Survival Analysis of the Titanic Using Random Forests
Tianchong Tang
College of Information Science and Engineering, Ocean University of China, San Sha Street, Qing Dao, China
Keywords: Random Forest, Survival Analysis, Machine Learning.
Abstract: The Titanic disaster is one of the most widely studied maritime tragedies. Analyzing passenger survival rates
has become a hot topic. This research endeavors to forecast the likelihood of survival among Titanic voyagers
by employing a random forest algorithmic approach. The datasets employed in this analysis include features
such as PassengerId, Survived, Pclass, Name, Sex, Age, SibSp, Parch, Ticket, Fare, Cabin, and Embarked.
To enhance prediction performance, the author implemented a random forest algorithm, which integrates
multiple decision trees. Following data preprocessing, the dataset was randomly separated into a training set,
comprising 80%, and a test set, constituting 20%. Across 500 distinct iterations, the data was randomly split
into training and test sets. The random forest model achieved an average accuracy of 0.8013, demonstrating
its effectiveness in assessing the likelihood of Titanic voyagers' endurance. This underscores the considerable
potential of the random forest algorithm in conducting survival analyses.
1 INTRODUCTION
The Titanic was not only an engineering marvel of its
time but also a focal point for numerous studies and
discussions. The accident killed about 1,500
people. To enhance disaster response capabilities,
researchers began utilizing machine learning
techniques to predict passengers' survival
probabilities. In addition to the work by (Gleicher and
Stevans 2004), who employed logistic regression
models to analyze key factors such as gender and age,
researchers gradually recognized that social status
might also influence survival chances. For instance, a
passenger's cabin class and royal status could garner
support from fellow travelers in critical moments,
thereby improving survival odds. Furthermore,
research has demonstrated the successful application
of generalized linear models and decision tree
algorithms (distinct from the algorithms discussed in
this paper) (Durmuş and Güneri, 2020). For data
processing, there are also studies that have created
many new features, such as "child", "new_fare",
"FamilyIdentity", etc. (Datla, 2015), which are
different from the feature engineering in this paper.

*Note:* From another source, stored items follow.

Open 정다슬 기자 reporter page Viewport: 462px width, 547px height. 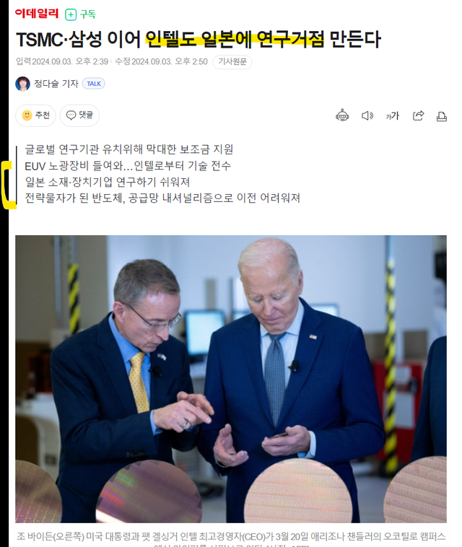56,84
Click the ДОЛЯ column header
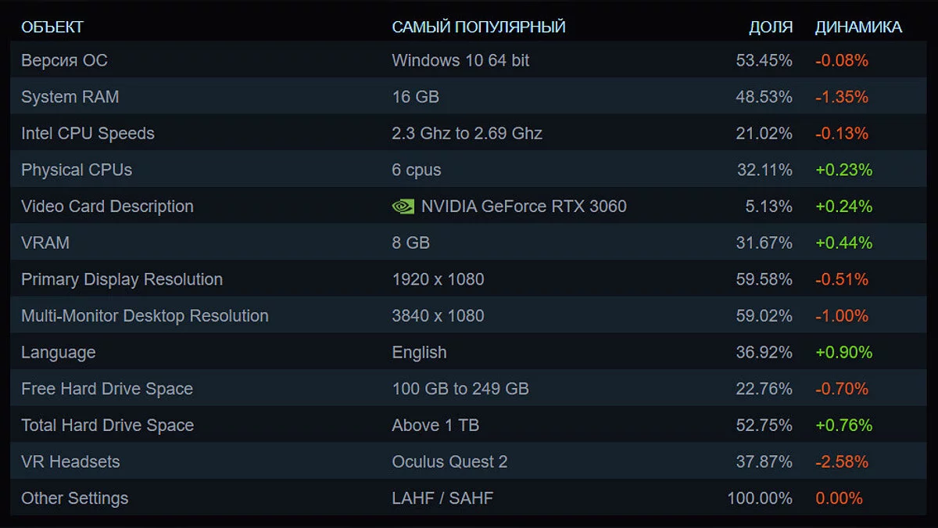The height and width of the screenshot is (528, 938). coord(771,27)
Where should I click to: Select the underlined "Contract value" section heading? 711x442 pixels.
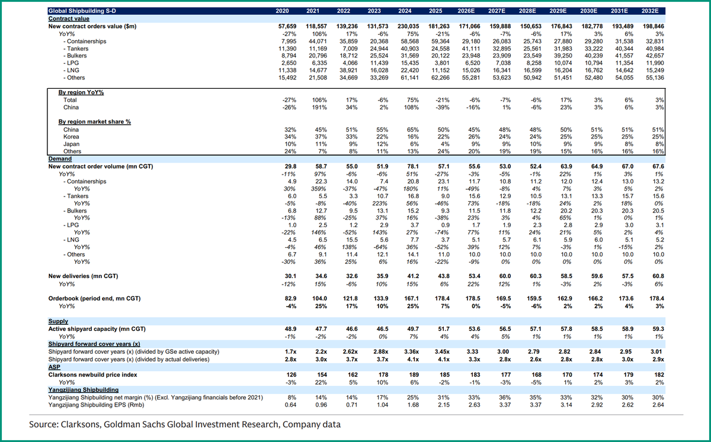pyautogui.click(x=68, y=18)
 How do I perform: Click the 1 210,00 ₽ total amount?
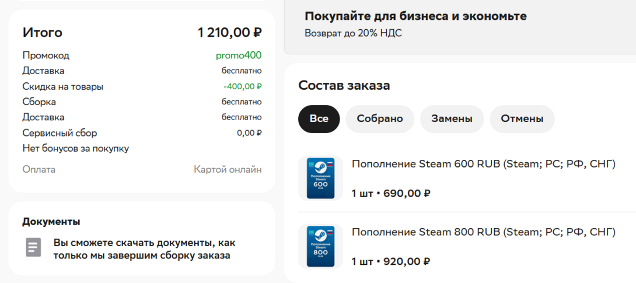229,33
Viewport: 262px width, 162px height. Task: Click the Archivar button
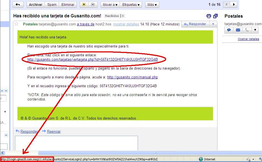(x=36, y=4)
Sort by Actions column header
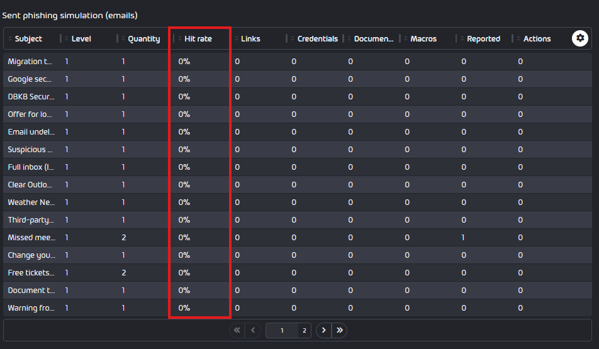 click(x=537, y=38)
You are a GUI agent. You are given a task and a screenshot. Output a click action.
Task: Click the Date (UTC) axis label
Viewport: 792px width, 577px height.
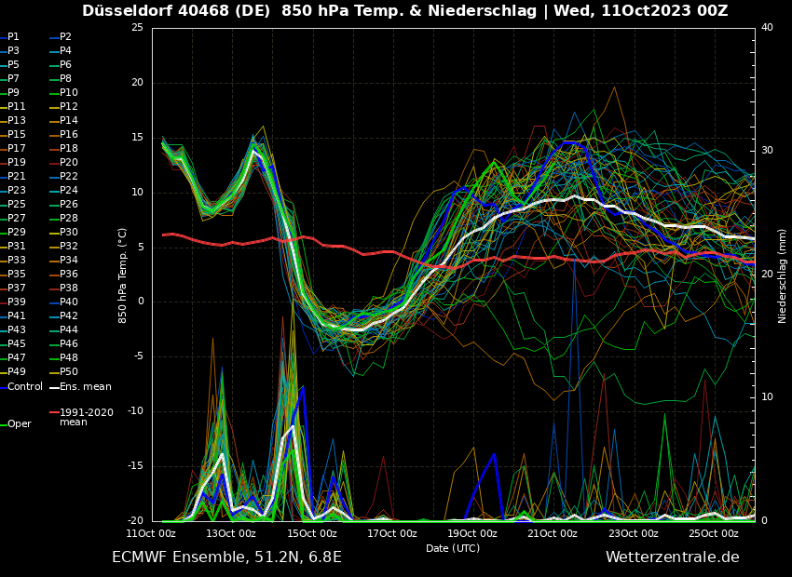coord(453,548)

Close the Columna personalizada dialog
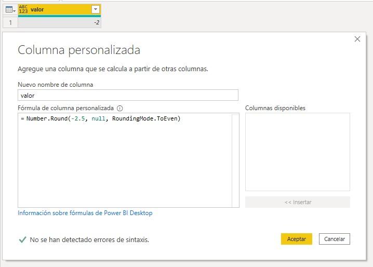tap(357, 39)
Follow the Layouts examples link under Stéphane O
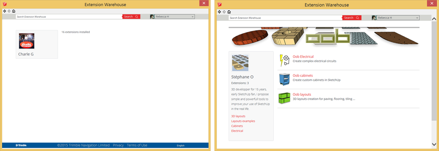Screen dimensions: 439x151 (243, 121)
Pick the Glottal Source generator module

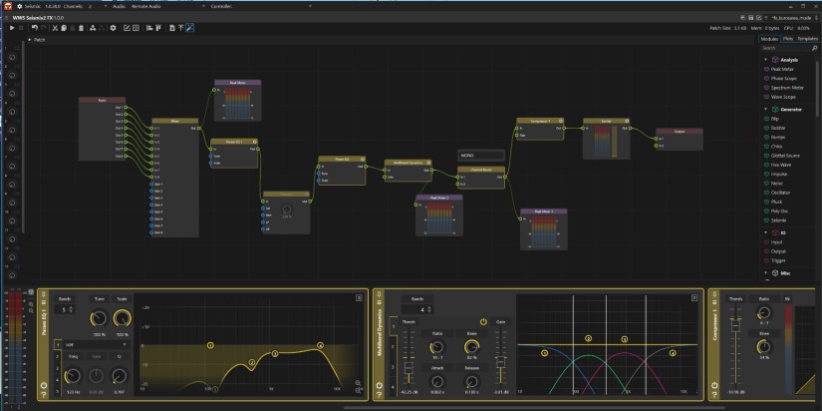click(787, 155)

In the study of Nadine Farag and Ghada Hassan, the
accuracy of the naive Bayes model even reached
92.52% (Farag and Hassan, 2018). There are also
some studies that predict the survival risk of Titanic's
passengers through statistical scoring methods (Ligot,
2022), which can divide passengers into different risk
levels, unlike machine learning. Historically, survival
analysis has relied on statistical methods, including
the Cox proportional hazards model (Cox, 1972) and
the Kaplan-Meier estimator (Kaplan and Meier,
1958). This paper delves into survival analysis of
Titanic passengers using the random forest method.
The article initially explicates the fundamental tenets
underlying the random forest model, subsequently
outlines the preprocessing procedures applied to the
original Titanic data collection, and ultimately
ascertains the precision of the random forest model.
This exemplifies the potentiality of machine learning
in the scrutiny of survival percentages. The
discussion section first introduces decision trees,
which are a key component of the random forest, then
analyzes the optimal decision tree from the
perspective of information gain, and finally concludes
by integrating decision trees into a unified random
forest framework.